Caron later transferred to the RCAF Air Navigation School in Winnipeg, and he became an instructor. There, he met his future wife of 54 years, a registered nurse named Darlene from Drumheller, Alberta.

They married in 1962 and had three children, Leanne, Laurie and David.

Caron retired from the RCAF with the rank of Flight Lieutenant and joined Air Canada in 1966 as a navigator. He later trained as a pilot when technology made human navigation officers obsolete.

“He rewrote the constitution for the Canadian Airline Navigators Association,” Leanne said. “He saved the careers of navigators.”

Caron’s friend, Lou Voticky, says that Caron was a key member of the Air Canada Navigators team where he took control of the Canadian Airline Navigators Association.

“John negotiated a settlement that allowed 55 navigators to become pilots and continued their beloved flying careers to retirement.
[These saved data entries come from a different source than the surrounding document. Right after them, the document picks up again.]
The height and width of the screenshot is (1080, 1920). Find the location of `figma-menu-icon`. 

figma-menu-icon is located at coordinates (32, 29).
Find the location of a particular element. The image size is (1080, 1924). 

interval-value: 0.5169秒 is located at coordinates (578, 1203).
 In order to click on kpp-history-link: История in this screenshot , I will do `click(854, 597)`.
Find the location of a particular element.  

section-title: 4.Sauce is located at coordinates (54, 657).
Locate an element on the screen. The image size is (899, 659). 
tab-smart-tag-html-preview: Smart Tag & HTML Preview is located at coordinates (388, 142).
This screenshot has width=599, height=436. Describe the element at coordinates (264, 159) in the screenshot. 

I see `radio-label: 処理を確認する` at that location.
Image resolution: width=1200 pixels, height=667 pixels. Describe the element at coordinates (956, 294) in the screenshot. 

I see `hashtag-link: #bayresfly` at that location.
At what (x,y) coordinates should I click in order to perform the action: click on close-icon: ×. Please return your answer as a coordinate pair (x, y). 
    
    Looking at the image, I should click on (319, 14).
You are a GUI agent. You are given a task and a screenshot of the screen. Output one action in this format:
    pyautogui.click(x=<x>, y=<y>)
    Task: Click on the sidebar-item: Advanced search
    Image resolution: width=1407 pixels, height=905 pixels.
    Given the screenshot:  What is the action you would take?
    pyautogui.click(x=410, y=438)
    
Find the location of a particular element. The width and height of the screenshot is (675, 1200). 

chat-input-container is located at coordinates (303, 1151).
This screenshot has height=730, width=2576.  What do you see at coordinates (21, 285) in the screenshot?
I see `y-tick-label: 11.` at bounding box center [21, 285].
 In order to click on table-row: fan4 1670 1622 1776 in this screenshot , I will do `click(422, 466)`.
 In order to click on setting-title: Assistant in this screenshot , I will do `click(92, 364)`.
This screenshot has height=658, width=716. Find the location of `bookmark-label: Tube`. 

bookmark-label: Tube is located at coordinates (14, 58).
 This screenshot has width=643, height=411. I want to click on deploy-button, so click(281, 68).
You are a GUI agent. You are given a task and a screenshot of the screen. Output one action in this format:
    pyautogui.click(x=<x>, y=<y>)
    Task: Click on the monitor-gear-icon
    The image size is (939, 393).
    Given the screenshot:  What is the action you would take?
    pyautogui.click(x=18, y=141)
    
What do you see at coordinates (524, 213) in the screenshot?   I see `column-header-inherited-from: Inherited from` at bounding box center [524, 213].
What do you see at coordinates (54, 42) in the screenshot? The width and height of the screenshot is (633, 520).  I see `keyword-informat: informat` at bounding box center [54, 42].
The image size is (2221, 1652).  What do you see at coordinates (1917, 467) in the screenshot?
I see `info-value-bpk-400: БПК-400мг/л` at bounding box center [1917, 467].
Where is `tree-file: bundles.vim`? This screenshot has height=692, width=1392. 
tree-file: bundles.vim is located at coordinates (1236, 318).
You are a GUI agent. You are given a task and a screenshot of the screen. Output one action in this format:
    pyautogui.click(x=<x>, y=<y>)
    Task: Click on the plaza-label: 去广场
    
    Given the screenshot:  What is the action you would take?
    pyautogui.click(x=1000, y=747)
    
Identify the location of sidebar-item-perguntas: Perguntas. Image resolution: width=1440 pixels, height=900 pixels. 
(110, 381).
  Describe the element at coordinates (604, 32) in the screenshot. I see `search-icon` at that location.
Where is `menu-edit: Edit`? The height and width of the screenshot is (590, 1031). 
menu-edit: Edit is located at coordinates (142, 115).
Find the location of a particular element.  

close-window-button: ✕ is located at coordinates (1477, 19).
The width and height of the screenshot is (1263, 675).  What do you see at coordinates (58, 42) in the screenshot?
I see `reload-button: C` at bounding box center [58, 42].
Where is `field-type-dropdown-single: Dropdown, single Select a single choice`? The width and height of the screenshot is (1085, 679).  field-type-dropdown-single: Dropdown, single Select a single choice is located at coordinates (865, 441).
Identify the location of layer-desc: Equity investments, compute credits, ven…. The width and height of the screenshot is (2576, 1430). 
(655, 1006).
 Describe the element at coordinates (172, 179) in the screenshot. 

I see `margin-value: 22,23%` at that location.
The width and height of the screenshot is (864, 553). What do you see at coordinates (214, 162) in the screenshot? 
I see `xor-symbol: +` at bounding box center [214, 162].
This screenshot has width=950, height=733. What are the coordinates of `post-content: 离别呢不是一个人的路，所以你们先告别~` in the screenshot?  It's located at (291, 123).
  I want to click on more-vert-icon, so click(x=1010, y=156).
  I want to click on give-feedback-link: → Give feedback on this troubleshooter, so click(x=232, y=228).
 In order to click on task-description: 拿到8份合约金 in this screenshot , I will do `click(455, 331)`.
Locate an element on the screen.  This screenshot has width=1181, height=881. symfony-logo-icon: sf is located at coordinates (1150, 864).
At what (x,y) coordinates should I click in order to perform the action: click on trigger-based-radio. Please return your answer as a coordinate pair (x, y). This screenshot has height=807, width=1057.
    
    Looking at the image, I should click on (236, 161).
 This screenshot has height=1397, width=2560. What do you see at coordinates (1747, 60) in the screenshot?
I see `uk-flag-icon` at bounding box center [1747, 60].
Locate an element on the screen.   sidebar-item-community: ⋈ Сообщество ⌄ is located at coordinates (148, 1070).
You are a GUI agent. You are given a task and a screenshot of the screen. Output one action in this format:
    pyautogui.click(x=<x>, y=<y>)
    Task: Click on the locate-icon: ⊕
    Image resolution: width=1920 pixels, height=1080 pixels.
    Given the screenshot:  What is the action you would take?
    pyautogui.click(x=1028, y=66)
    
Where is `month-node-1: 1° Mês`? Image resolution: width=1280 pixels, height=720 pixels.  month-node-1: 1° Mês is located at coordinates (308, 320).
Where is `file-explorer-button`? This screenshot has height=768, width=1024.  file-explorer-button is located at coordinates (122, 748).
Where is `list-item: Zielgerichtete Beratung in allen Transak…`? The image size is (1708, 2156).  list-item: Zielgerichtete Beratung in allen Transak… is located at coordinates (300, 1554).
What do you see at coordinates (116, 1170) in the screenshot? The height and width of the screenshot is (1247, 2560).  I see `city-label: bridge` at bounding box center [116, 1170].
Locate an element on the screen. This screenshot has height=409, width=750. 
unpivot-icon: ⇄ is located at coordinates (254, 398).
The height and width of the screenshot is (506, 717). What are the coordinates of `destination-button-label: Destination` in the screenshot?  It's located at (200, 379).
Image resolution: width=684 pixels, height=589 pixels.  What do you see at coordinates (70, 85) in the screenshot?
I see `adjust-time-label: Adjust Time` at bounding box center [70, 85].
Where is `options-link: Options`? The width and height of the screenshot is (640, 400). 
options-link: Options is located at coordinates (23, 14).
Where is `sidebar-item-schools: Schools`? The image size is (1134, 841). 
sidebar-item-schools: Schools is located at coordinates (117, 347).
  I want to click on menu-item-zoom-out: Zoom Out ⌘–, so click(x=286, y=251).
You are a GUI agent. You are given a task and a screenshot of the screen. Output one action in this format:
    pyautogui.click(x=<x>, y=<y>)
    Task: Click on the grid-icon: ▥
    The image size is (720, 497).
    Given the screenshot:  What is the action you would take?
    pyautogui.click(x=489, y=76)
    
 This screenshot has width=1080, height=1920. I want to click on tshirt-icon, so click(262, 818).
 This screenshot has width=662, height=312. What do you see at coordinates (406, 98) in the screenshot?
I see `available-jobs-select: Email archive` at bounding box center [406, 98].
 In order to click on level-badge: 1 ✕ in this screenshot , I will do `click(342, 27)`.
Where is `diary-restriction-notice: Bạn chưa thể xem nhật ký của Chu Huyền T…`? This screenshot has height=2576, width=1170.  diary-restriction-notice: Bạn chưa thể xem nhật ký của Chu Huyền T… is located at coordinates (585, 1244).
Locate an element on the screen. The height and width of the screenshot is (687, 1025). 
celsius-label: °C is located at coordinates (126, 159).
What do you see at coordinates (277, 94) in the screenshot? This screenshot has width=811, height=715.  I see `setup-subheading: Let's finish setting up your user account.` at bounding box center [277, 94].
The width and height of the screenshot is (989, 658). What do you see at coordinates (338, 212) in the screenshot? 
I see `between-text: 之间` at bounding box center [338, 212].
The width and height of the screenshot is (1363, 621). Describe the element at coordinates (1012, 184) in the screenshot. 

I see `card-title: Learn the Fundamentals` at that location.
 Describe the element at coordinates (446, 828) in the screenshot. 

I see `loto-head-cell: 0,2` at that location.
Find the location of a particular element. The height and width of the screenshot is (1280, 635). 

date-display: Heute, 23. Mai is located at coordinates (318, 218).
The rest were provided for, with ground jobs and fair severance packages. Every surviving Air Canada Navigator owes a debt to John,” Voticky said.

“A wonderful friend, gentlemen and human being departed on his final flight into the sunset. He will be missed.”

Leanne can’t help but feel pride after hearing stories about her father.

“It is so bittersweet though because I didn’t hear some of these stories firsthand, from my dad,” she said.

“Seeing the world from another person’s world, it’s how he saw things, and this is how I like to see politics, through multiple lenses. I got that from my dad,” Leanne said.

“He was progressive for his generation in terms of cultural and religious acceptance. Those travel experiences allowed him to do developmental work in Tanzania and he also supported First Nations.”

Caron and his wife were active in community service throughout their lives. He was founder of the Bramalea Ratepayers’ Association and the Federation of Urban Neighbourhoods (Ontario). He served on the Puslinch Planning Board and was active in Kiwanis, the Rotary Club of Guelph and the Wellington Men’s Club.

“My dad was always in charge of Lobsterfest. As a Rotarian, you have to commit to one event a year, and that was always the one for dad,” Leanne said.

“Everything he did in life he did with my mother by his side. Beyond flying and community service and he loved his family first and foremost.”

Caron was a proud grandfather and great-grandfather.

“Three great-grandchildren were born in one year and he was so happy to have met one of them before he passed away,” Leanne said.

Despite all of Caron’s international adventures, Leanne says he was very much a homebody.

“He loved being at home, in the woods and with family. He had such an appreciation for the natural world. He built a log cabin in Quebec. There was no electricity and no running water. We went there every summer and lived like settlers.”

When in her teens, Leanne’s father bought property just outside Arkell in Puslinch and the family homesteaded there before moving to Guelph near end of the 1980’s.

“We cleared the land and my father, who was in his thirties, designed the house,” Leanne says.

“Orin Reid, who today, is one of the largest home builders, helped build the house. It was the first house he helped build. He was just out of university, so they partnered and then Orin went into the home building business.”

Caron was also involved in local politics in Puslinch and when flying over the area, he alerted the township about the high number of gravel pits in the area.

“That kitchen talk in politics, it must have rubbed off,” Leanne says.

Caron was a life member of the Canadian Warplane Heritage Museum in Mount Hope, where his beloved Lancaster Bomber from Torbay was restored. It is now known as the Mynarski Memorial Lancaster.

“He also donated artifacts. He was so proud to be on the restoration crew and to be a part of history,” Leanne says.

Leanne recalls when the Lancaster could still be flown.

“Dad went to every air show and he could hear the Lancaster even before anyone could see it. For him, it was so distinguishable,” she said.

“He would ask, can you hear it girls? And sure enough, there it was.”